Segment Start: Passage to read

“I declare the Games of the XXXI Olympiad closed. In accordance with tradition, I call upon the youth of the world to assemble four years from now in Tokyo, Japan, to celebrate with us the Games of the XXXII Olympiad.”
So said Thomas Bach, president of the International Olympic Committee, at the Maracanã Stadium in Rio de Janeiro five years ago. This exhortation is a ceremonial, almost liturgical passage that closes each Olympic Games and directs the world’s attention to the next host. The COVID-19 pandemic prevented the youth of the world from taking advantage of Bach’s invitation in the specified time frame. But after a year’s delay, the athletes have arrived in Tokyo at last—and not just for any sporting event, but the latest convocation of an ambitious political experiment.
The IOC’s self-professed mission is not only stewardship of the Olympic Games, but of the so-called Olympic Movement. In founding the modern Games, French aristocrat Pierre de Coubertin sought to create a contemporary parallel to the ancient Olympics, which he viewed as a monument to human excellence and peaceful cooperation. Coubertin advocated for international collaboration and the advancement of society through individual self-improvement. Under Coubertin’s leadership, the Olympics handed out medals not just for triumph in sport, but in literature, architecture, and the visual arts.

Segment End: Passage to read
Segment Start: Data extracts

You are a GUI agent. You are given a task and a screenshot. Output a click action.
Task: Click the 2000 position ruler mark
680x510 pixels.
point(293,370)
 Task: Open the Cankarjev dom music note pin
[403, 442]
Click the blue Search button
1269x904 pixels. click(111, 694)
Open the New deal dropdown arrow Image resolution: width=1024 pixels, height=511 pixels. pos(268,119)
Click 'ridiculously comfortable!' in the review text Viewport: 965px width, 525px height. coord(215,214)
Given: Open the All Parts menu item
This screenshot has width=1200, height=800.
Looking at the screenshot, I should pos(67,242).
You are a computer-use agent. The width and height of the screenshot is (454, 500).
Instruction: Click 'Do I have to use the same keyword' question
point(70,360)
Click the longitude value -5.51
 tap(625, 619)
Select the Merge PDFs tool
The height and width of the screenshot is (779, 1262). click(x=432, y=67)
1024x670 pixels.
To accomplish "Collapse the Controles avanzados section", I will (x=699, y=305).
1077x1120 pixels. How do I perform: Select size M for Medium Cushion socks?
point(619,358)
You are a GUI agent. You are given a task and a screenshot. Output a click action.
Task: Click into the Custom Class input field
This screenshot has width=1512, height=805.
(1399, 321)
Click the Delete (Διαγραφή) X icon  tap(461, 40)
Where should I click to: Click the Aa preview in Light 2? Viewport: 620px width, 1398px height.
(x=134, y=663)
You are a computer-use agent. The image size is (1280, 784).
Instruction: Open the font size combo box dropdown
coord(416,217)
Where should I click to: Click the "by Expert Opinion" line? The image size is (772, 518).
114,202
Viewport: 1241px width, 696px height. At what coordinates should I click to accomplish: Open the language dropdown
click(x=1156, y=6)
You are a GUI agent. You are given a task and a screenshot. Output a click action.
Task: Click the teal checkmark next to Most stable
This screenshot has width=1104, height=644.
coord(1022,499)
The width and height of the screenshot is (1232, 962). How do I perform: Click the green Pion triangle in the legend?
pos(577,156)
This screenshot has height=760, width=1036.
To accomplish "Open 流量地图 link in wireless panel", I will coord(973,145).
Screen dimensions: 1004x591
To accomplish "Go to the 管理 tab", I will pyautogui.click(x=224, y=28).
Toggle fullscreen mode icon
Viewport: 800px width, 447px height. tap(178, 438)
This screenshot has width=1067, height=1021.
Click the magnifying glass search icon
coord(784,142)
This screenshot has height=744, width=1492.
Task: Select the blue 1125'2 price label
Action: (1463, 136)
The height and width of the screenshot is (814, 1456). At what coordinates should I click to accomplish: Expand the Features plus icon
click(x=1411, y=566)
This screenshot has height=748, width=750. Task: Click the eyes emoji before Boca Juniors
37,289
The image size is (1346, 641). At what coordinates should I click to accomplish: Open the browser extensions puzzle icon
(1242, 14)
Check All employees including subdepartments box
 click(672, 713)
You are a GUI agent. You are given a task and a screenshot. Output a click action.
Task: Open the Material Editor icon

Segment End: Data extracts

> [Task requirements]:
1. In the Olympics passage, which fields besides sport did the Olympics award medals in under Coubertin's leadership?
2. From the Olympics passage, extract the text starting with "So said Thomas" and going on through "ambitious political experiment.".

> [Solutions to the problems]:
1. Literature, architecture, and the visual arts.

2.
So said Thomas Bach, president of the International Olympic Committee, at the Maracanã Stadium in Rio de Janeiro five years ago. This exhortation is a ceremonial, almost liturgical passage that closes each Olympic Games and directs the world’s attention to the next host. The COVID-19 pandemic prevented the youth of the world from taking advantage of Bach’s invitation in the specified time frame. But after a year’s delay, the athletes have arrived in Tokyo at last—and not just for any sporting event, but the latest convocation of an ambitious political experiment.